## Text shown
The overall findings of this study did not reveal any indication of the frequently observed sub-theme of a “negative relationship with the child” that had emerged from prior qualitative research on childbirth [17, 23]. This may be attributed to the culturally ingrained love that most Korean women have for their children, regardless of any traumatic childbirth experiences. Additionally, the qualitative descriptive approach employed in this study is characterized by lower levels of inference compared to other qualitative research methods such as phenomenology and grounded theory, allowing for a closer examination of participant data and maintaining a closer connection to the surface-level details of words and events [30]. Thus, this approach is considered an appropriate method for investigating perceptions of childbirth.

## Extracted material
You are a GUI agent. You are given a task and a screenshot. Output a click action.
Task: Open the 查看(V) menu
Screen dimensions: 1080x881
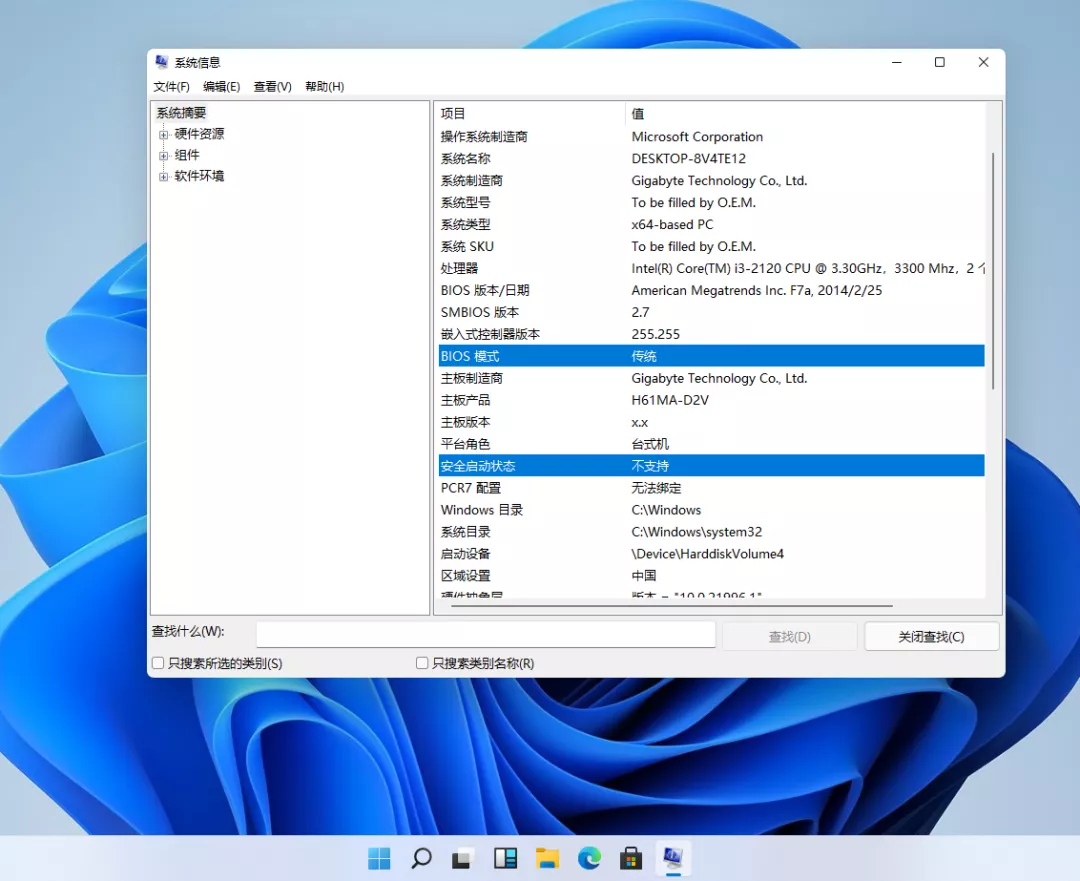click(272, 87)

--

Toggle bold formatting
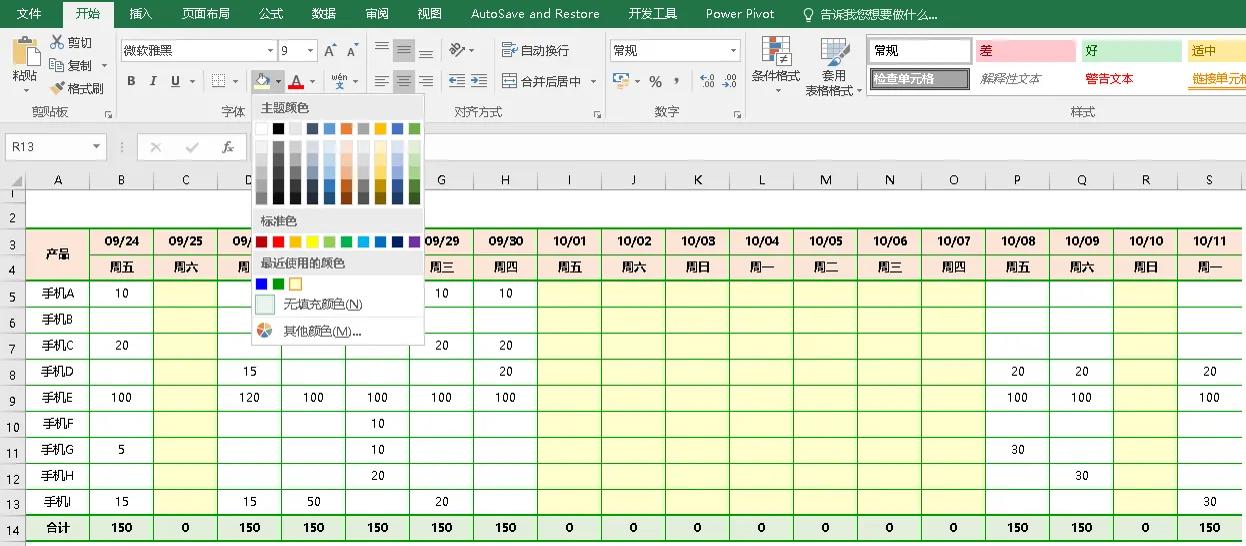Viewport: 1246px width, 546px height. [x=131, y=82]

## Task set
**A.** Rewrite the paragraph of the childbirth study excerpt that begins "The overall findings of this study" in a shorter form, keeping its main facts.
**B.** Reproduce word for word the stretch of the childbirth study excerpt from "The overall findings" through "perceptions of childbirth.".

## Expected results
**A.** Unlike earlier qualitative research on childbirth, this study found no sign of the common sub-theme of a "negative relationship with the child." This may be because most Korean women have a culturally ingrained love for their children, even after traumatic childbirth. The study's qualitative descriptive approach also involves less inference than methods such as phenomenology and grounded theory. It stays closer to participant data and to the surface details of words and events, which makes it an appropriate method for investigating perceptions of childbirth.

**B.**
The overall findings of this study did not reveal any indication of the frequently observed sub-theme of a “negative relationship with the child” that had emerged from prior qualitative research on childbirth [17, 23]. This may be attributed to the culturally ingrained love that most Korean women have for their children, regardless of any traumatic childbirth experiences. Additionally, the qualitative descriptive approach employed in this study is characterized by lower levels of inference compared to other qualitative research methods such as phenomenology and grounded theory, allowing for a closer examination of participant data and maintaining a closer connection to the surface-level details of words and events [30]. Thus, this approach is considered an appropriate method for investigating perceptions of childbirth.